**JOB**
Quote the article on Rabbi Genack's letters to President Clinton word for word, from "Similarly, when speechwriters" up to and including "and finally holidays.".

**EXTRACT PROVIDED**

* begin *

Rabbi Genack wasn’t the only preacher to be out-Bibled by President Clinton. In the book, Rabbi Genack tells of a meeting in the White House with Christian religious leaders. One said he was praying for the president and quoted a verse from Chronicle 1. “I believe that is in Second Chronicles,” corrected the President, correctly.
Similarly, when speechwriters were rushing to compose the eulogy for a cabinet member who had died in a plane crash, they paraphrased a verse of Isaiah from memory; President Clinton was able to cite chapter and verse and quote the King James translation from memory.
Unlike most Jewish books citing Biblical wisdom, the letters here are arranged thematically rather than according to the weekly Torah portion. (An index, however, makes it possible to use it to find a sermonette for the weekly parashah, as can be seen on page 46 of this week’s paper.) Topics include leadership, sin and repentance, creation, community, faith, dreams and vision, and finally holidays.
The final piece is about Rabbi Akiva and the holiday of Lag b’Omer.
“It was motivated by it being Lag b’Omer; I wrote it because it was relevant to him during a very difficult period,” Rabbi Genack said. “The idea was that the greatness of Rabbi Akiva was his resilience and faith in the deepest circumstances.”
President Clinton responded to this one, confessing his prior ignorance of the story of Rabbi Akiva, and his gratitude for “a story both inspiring and instructive” that came “on a day when I was in need of both.”
Rabbi Genack recalled that once, when he hadn’t sent a letter in two months, he received a call from the White House official who had been passing them on to the president. “What’s happening?” she asked.
The selection of letters for this volume did not close the story. Rabbi Genack continues to write to the former president.
“I sent him one recently about the importance of compromise, something which is very deficient in Washing today,” he said. “That was relevant to what I thought was happening.”

* end *

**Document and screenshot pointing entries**
* begin *

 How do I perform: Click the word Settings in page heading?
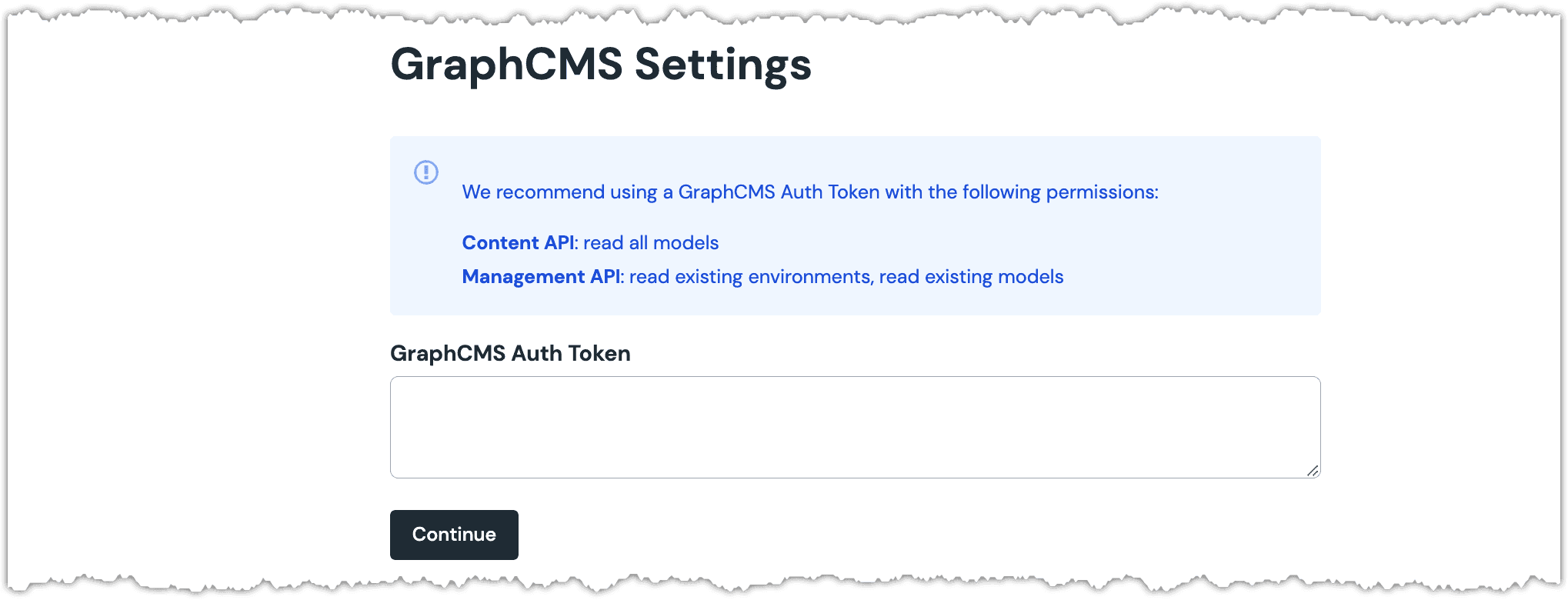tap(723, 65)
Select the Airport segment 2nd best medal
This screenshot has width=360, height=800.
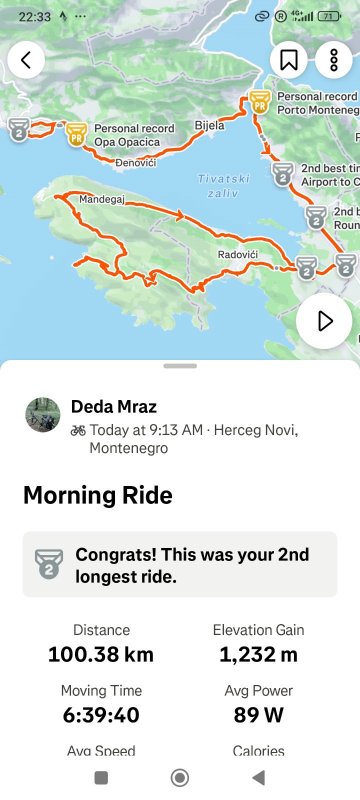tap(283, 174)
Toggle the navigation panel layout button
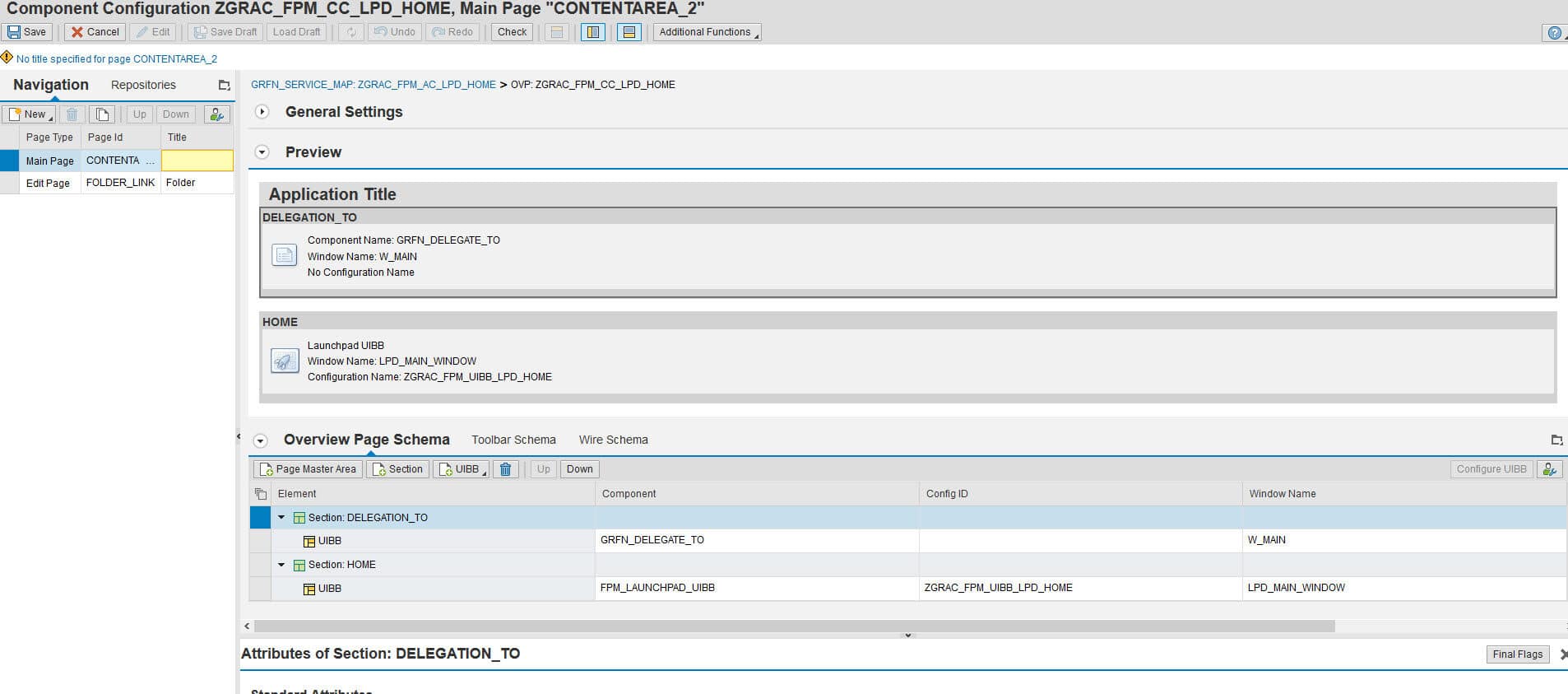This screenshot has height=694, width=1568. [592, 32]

* end *
* begin *

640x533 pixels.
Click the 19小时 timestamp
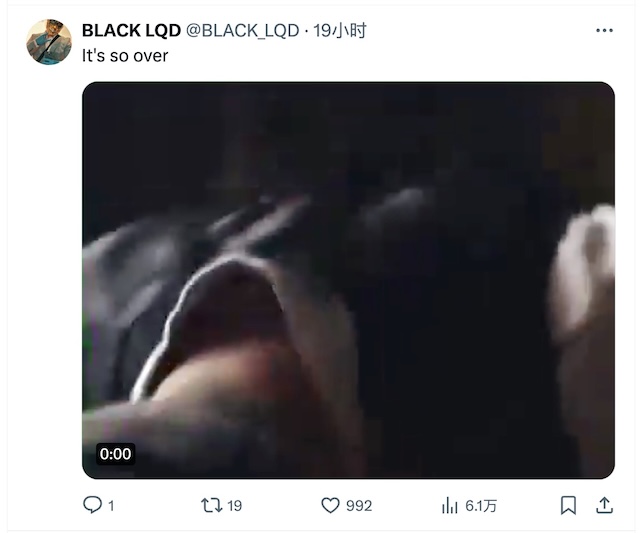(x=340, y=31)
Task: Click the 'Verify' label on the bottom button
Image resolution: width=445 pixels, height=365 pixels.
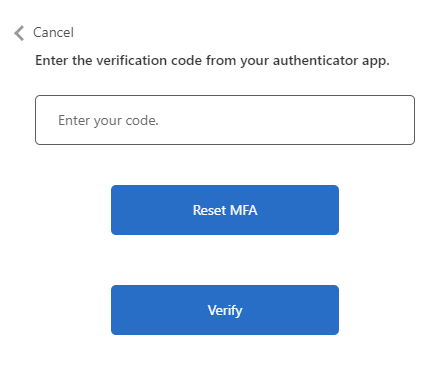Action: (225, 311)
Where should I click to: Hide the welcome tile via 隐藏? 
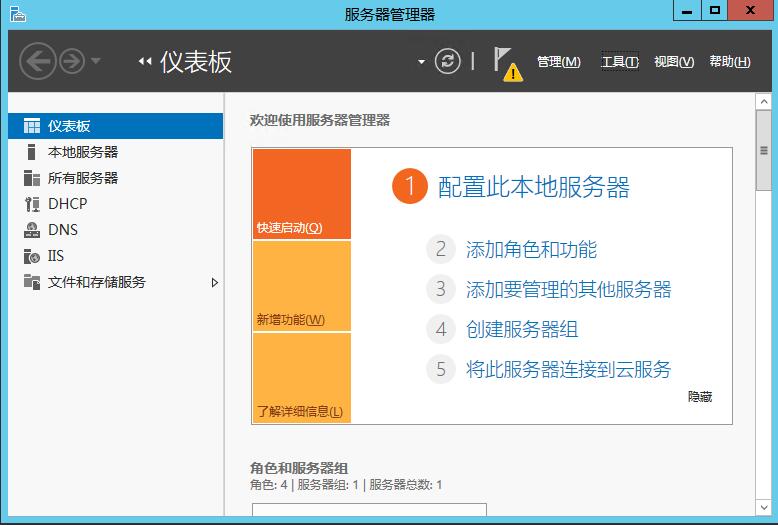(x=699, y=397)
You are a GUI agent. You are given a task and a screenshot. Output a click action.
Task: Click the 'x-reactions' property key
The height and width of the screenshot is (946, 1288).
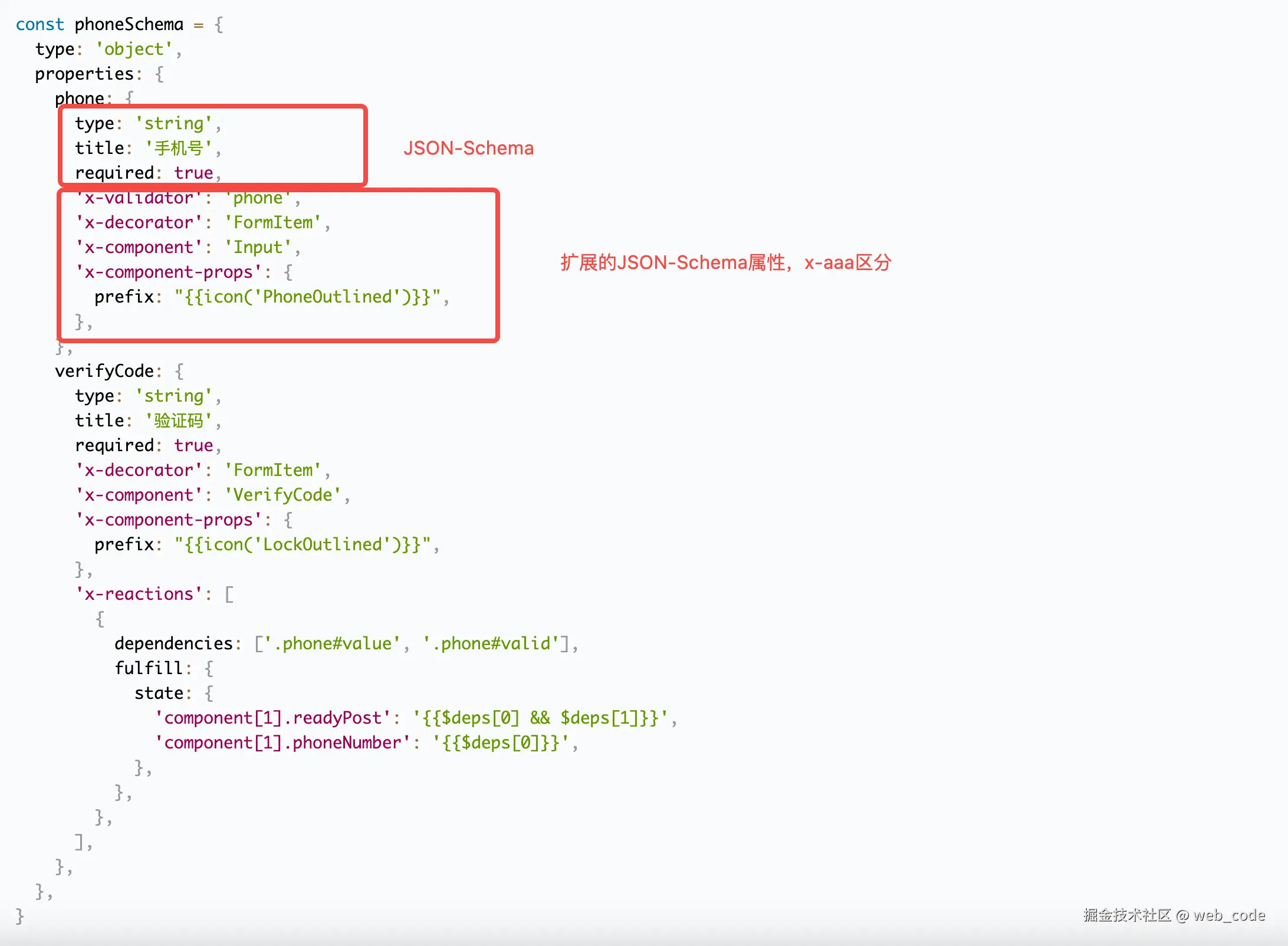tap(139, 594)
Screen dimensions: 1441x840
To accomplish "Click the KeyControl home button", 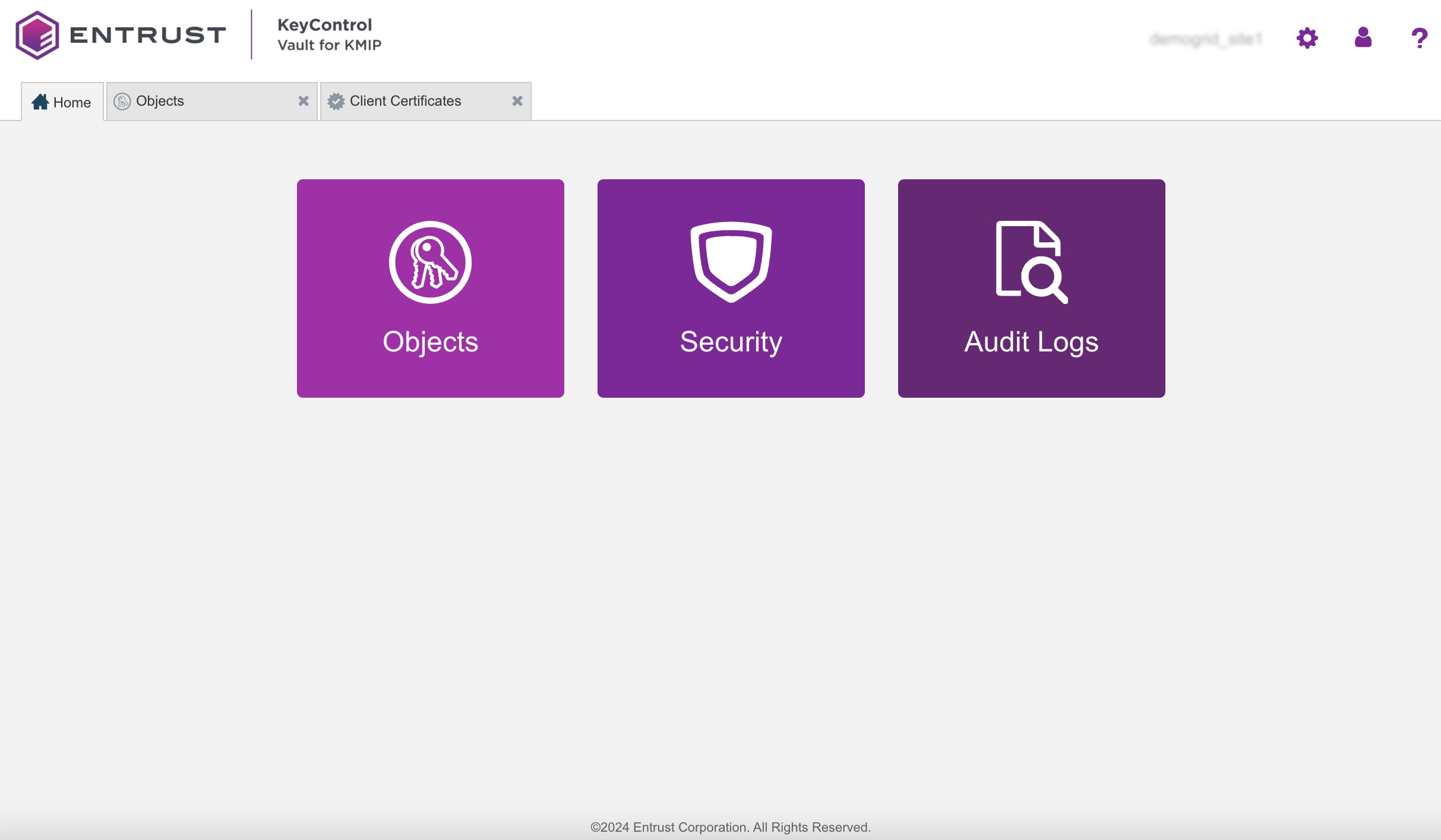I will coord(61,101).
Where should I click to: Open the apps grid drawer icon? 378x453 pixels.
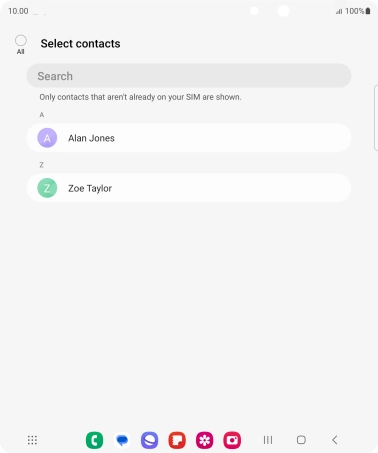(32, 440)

* end *

**RESULT**
Similarly, when speechwriters were rushing to compose the eulogy for a cabinet member who had died in a plane crash, they paraphrased a verse of Isaiah from memory; President Clinton was able to cite chapter and verse and quote the King James translation from memory.
Unlike most Jewish books citing Biblical wisdom, the letters here are arranged thematically rather than according to the weekly Torah portion. (An index, however, makes it possible to use it to find a sermonette for the weekly parashah, as can be seen on page 46 of this week’s paper.) Topics include leadership, sin and repentance, creation, community, faith, dreams and vision, and finally holidays.